Neste capítulo intentamos apresentar as premissas teóricas e as bases referenciais, analíticas e interpretativas, de nosso método de pesquisa. Buscamos pautar a análise da sexualidade como produto histórico e dimensão da práxis social humana. Para nossa concepção, esta premissa, a priori, circunscreve o método dialético e a possibilidade de interpretar a sexualidade. Buscaremos ainda apresentar aqui as principais contribuições do pensamento de FOUCAULT e a conceituação de sexualidade; suas bases conceituais, suas premissas básicas, seu método e principais contribuições no “esclarecimento” da sexualidade, produzido em seu universo epistemológico, com seus limites e contradições.

Apresentaremos ainda nossos estudos sobre FREUD e seu proclamado pioneirismo, na determinação do campo da sexualidade como tema de investigação, seus conceitos fundantes, as obras referenciais de sua produção e destacada influência na cultura ocidental. Buscaremos problematizar a possibilidade de constituir propostas práticas e determinações políticas e institucionais, no campo da Educação Sexual, a partir da retomada do universo epistemológico e potenciais aproximações da obra de FREUD na Educação Sexual.

Por fim, apresentaremos a análise de REICH a política e a sexualidade; sua crítica à família, ao casamento e à sociedade autoritária, sua contundente crítica ao capitalismo e à sexualidade controlada, bem como sua proposta de uma economia sexual como forma de libertação subjetiva e subversão social.

Nesta direção, o presente capítulo identifica as definições fundamentais de FREUD, REICH e FOUCAULT sobre Sexo, Sexualidade e Educação Sexual. Escolhemos estes três campos temáticos pela sua ampla significação nos discursos e enfoques atuais presentes nas teorias da sexualidade que, explícita ou intuitivamente, consubstanciam as principais iniciativas de delimitação de um campo teórico e prático de estudos da Sexualidade.

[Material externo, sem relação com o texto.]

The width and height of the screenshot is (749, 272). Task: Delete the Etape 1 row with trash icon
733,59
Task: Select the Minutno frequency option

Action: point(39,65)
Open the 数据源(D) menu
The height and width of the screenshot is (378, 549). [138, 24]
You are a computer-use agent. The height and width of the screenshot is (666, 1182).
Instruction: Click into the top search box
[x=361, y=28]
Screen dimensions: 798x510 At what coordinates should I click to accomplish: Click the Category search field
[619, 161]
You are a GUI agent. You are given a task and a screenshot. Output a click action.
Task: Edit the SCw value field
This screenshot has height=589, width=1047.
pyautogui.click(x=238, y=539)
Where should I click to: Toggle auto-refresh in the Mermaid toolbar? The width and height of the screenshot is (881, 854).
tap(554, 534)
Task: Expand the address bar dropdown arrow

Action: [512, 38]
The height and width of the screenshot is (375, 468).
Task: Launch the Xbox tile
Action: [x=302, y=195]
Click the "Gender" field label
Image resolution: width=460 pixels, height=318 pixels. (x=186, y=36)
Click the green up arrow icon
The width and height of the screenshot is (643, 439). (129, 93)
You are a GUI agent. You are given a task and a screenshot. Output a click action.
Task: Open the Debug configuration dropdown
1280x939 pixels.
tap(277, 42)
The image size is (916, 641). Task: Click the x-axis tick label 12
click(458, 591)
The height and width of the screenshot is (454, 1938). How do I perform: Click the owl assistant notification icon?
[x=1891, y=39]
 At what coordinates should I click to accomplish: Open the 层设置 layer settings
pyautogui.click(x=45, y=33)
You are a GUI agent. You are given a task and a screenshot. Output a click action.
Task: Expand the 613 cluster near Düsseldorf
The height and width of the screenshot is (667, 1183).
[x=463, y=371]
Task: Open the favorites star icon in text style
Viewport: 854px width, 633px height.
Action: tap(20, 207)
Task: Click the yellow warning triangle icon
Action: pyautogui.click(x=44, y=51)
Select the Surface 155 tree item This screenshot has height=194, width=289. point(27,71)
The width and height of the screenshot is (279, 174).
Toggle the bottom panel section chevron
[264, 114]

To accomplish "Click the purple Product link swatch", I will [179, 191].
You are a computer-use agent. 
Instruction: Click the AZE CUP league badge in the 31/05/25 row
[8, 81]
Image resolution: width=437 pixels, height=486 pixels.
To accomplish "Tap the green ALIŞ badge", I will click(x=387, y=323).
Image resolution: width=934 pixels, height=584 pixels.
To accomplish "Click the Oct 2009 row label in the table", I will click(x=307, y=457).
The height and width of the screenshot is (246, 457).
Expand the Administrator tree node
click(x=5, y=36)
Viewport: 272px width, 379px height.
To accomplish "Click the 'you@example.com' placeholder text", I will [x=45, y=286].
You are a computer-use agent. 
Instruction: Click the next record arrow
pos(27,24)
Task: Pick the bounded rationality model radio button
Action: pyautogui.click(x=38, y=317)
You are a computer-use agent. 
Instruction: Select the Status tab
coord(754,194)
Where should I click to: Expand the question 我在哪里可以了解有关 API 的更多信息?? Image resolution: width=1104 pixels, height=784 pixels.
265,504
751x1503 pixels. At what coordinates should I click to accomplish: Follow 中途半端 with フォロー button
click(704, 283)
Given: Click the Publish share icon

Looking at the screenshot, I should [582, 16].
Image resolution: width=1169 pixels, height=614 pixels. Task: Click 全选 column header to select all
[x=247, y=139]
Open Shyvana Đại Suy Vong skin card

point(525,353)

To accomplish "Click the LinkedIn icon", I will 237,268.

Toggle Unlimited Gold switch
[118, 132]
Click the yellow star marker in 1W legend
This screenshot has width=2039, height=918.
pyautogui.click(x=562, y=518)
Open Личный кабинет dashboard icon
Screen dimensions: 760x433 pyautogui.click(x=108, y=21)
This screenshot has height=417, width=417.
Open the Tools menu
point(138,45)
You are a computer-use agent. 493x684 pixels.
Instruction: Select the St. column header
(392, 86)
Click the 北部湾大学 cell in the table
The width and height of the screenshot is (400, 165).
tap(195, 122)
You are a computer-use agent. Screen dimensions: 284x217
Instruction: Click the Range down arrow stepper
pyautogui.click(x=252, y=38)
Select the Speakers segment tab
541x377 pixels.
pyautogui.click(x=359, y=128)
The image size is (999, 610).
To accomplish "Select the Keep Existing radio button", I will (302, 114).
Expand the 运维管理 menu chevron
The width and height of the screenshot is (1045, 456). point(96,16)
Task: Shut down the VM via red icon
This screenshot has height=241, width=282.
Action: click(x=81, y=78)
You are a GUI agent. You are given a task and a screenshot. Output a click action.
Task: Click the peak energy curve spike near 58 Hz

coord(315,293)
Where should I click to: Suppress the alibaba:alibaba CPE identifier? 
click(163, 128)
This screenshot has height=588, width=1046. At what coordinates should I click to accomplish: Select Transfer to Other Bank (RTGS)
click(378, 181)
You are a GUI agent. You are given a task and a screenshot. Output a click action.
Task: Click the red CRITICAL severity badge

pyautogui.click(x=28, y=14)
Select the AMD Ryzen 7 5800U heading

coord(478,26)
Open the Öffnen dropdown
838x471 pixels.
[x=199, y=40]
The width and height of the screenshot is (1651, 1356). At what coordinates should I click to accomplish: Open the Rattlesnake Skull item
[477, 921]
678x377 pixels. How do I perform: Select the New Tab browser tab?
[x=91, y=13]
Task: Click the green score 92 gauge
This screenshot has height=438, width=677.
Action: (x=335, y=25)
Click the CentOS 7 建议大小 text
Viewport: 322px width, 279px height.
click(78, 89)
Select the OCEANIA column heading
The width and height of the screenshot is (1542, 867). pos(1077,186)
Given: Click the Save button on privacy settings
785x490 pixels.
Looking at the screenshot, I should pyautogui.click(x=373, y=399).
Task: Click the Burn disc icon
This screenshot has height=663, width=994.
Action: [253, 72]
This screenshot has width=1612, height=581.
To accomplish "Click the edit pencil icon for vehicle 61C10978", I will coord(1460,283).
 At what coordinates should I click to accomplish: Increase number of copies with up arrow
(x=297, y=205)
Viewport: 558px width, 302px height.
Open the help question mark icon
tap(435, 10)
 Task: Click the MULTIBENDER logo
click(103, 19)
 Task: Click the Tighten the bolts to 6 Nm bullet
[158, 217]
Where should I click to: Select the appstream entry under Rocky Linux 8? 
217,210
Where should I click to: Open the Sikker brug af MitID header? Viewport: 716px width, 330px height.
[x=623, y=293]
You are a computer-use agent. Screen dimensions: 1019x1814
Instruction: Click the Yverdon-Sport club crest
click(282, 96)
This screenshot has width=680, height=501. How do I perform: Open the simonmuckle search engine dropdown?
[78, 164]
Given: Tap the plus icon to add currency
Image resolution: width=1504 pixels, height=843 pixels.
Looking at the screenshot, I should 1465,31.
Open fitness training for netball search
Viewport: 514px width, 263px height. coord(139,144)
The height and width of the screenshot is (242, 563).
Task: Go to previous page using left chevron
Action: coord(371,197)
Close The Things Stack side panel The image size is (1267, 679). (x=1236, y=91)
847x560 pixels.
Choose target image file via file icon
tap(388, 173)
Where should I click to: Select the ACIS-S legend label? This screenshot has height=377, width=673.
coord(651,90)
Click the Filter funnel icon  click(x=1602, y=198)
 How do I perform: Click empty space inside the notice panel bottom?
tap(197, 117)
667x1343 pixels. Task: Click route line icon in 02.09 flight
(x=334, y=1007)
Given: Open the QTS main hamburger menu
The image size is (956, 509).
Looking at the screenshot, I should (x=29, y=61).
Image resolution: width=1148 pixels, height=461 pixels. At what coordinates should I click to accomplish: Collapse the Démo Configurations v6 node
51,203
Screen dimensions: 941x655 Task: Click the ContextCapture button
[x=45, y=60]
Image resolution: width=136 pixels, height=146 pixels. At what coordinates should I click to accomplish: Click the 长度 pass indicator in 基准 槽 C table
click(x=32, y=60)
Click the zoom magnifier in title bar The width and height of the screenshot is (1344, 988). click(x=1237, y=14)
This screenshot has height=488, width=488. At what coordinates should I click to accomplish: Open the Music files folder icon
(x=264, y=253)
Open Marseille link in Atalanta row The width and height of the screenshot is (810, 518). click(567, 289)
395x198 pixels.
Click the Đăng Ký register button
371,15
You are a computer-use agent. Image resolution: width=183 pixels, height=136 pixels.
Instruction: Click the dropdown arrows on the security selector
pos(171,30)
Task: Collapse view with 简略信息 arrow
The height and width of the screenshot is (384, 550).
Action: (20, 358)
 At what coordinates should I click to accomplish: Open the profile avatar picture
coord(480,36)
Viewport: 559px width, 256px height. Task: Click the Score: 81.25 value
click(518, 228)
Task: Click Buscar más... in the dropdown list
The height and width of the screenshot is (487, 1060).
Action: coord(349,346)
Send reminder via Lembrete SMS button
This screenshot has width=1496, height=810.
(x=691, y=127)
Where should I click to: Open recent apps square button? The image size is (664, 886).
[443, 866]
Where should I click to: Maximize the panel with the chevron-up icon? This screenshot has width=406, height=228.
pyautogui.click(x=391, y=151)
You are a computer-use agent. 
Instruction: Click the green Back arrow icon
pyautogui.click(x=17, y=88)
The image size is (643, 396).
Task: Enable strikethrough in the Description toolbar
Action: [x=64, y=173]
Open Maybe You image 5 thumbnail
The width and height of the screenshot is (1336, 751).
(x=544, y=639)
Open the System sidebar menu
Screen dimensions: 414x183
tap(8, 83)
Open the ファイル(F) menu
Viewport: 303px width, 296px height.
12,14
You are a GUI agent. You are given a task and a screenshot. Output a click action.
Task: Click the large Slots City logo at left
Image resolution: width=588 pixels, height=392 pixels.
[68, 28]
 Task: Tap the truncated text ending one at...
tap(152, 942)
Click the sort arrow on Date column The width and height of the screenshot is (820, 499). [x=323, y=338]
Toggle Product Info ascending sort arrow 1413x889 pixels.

Nossa intenção foi, até o momento, a de investigar as bases e diferenças estruturais entre estes três grandes teóricos da sexualidade de modo a visualizar possíveis apropriações institucionais de seu pensamento e de suas contribuições teóricas à questão da Sexualidade e Educação Sexual. A sistematização conceitual, não necessariamente desvinculada dos diferentes universos epistemológicos e matrizes filosóficas que sustentam tais produções, poderia dar condições para identificar tantos reducionismos e apropriações parciais, até mesmo banais e desonestas, destes autores, em muitas iniciativas voluntaristas e espontaneístas de abordar a temática. A ausência de uma ampla produção de tais estudos na, Filosofia e na Educação, herança de nossas raízes culturais, na Universidade e na sociedade, amplia a dificuldade de aportes esclarecedores destes esforços e de seus limites estruturais.

Considerando o levantamento das vertentes historiográficas para uma abordagem da educação sexual no Brasil, respeitando as exigências de investigação e reflexão que são reservadas ao trabalho de educação, ou ao menos sensibilização, para a Sexualidade Humana, apresentamos nosso breve parecer sobre o percurso histórico das iniciativas em Educação Sexual no país, buscando registrar valorativamente a luta por todas as conquistas já produzidas até agora. Esperamos apresentar uma radiografia crítica destas iniciativas e propostas institucionais.